Afghanistan: marking anniversary of Bonn accord, UN envoy sees progress, challenges
Speaking to a conference in Petersberg, Germany, the head of the UN Assistance Mission in Afghanistan (UNAMA), Lakhdar Brahimi, said the Bonn Agreement had been "a hopeful yet uncertain beginning" marked by indeterminate prospects for success.
"In many areas, the situation is now much clearer, justifying the optimism felt at the signing of the Bonn Agreement," Mr. Brahimi said, citing advances in the political, humanitarian and cultural realm. Since last year, the country established a transitional administration, while 3 million children went back to school - including more than 1 million girls banned from education under the Taliban regime - and 1.7 million refugees returned to their homeland.
Afghanistan's renewal, he said, is driven by a popular desire for peace and the patient determination needed to rebuild the nation. But, he cautioned, insecurity remains the country's "most dangerous enemy."
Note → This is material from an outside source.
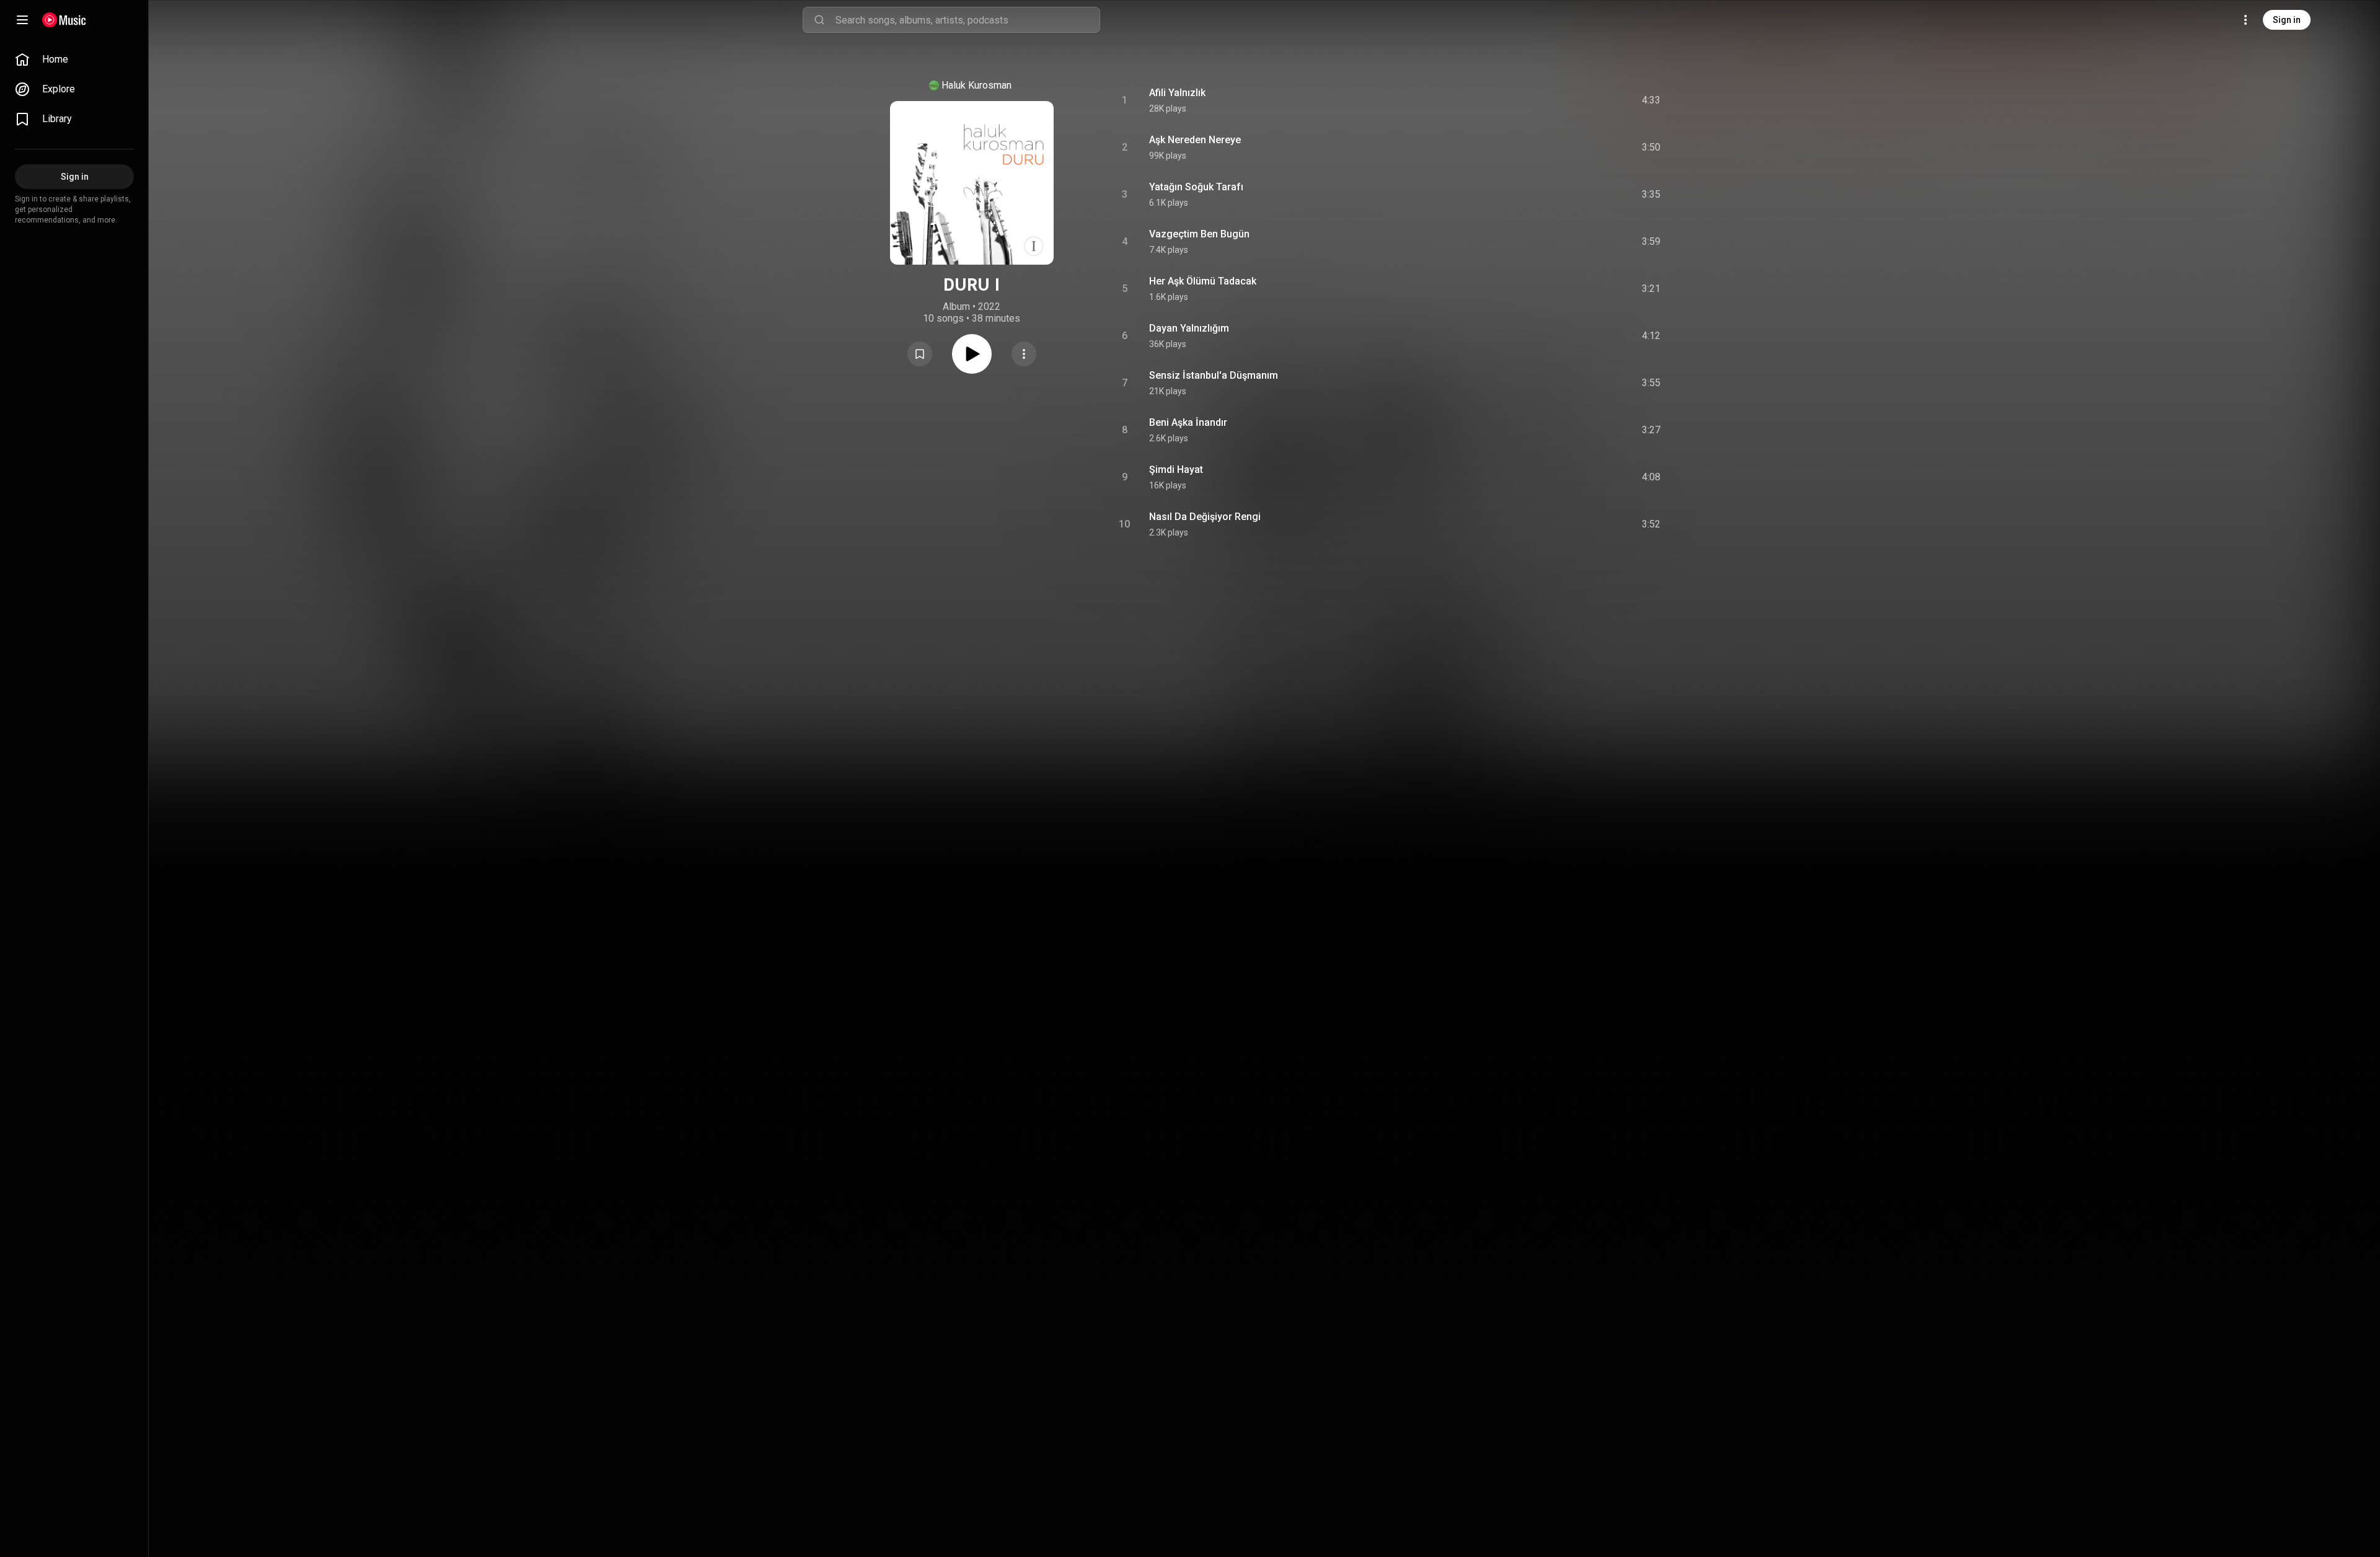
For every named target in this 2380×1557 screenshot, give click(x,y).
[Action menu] (1023, 354)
"Whether caused by the attacks of extremists, by factional rivalries, abuses of power or common banditry, insecurity and lawlessness undermine the people's confidence in the peace process, hamper economic activities, limit reconstruction assistance [and] threaten the exercise of the most basic human rights and the main objectives of the Bonn process," he said.
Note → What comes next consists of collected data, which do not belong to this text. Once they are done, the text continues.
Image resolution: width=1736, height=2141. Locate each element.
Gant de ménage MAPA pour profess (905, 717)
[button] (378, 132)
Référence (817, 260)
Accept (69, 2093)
Mr. Brahimi offered his full backing to President Hamid Karzai's call for phasing in a national army. "Hardly any project could contribute more to rebuilding the Afghan State, to [repairing] divisions inherited from the civil war and restoring popular confidence in the Government than the creation of truly national security forces," he said.
Pointing out that the gains achieved so far have come thanks to a collective effort involving the Afghans themselves, governments, non-governmental organizations (NGOs) and the UN, he urged those at the conference to "continue working in this spirit to achieve lasting peace and stability for the people of Afghanistan."
The Petersburg meeting was attended by representatives of 32 countries, including Afghanistan and the host, Germany. It adopted a communiqué noting that, "while security concerns remain in parts of Afghanistan, there has nevertheless been considerable improvement in security and stability in much of the country." The communiqué strongly endorsed the Transitional Administration's decision to create an Afghan National Army and disarm former fighters, reintegrating them into civilian life.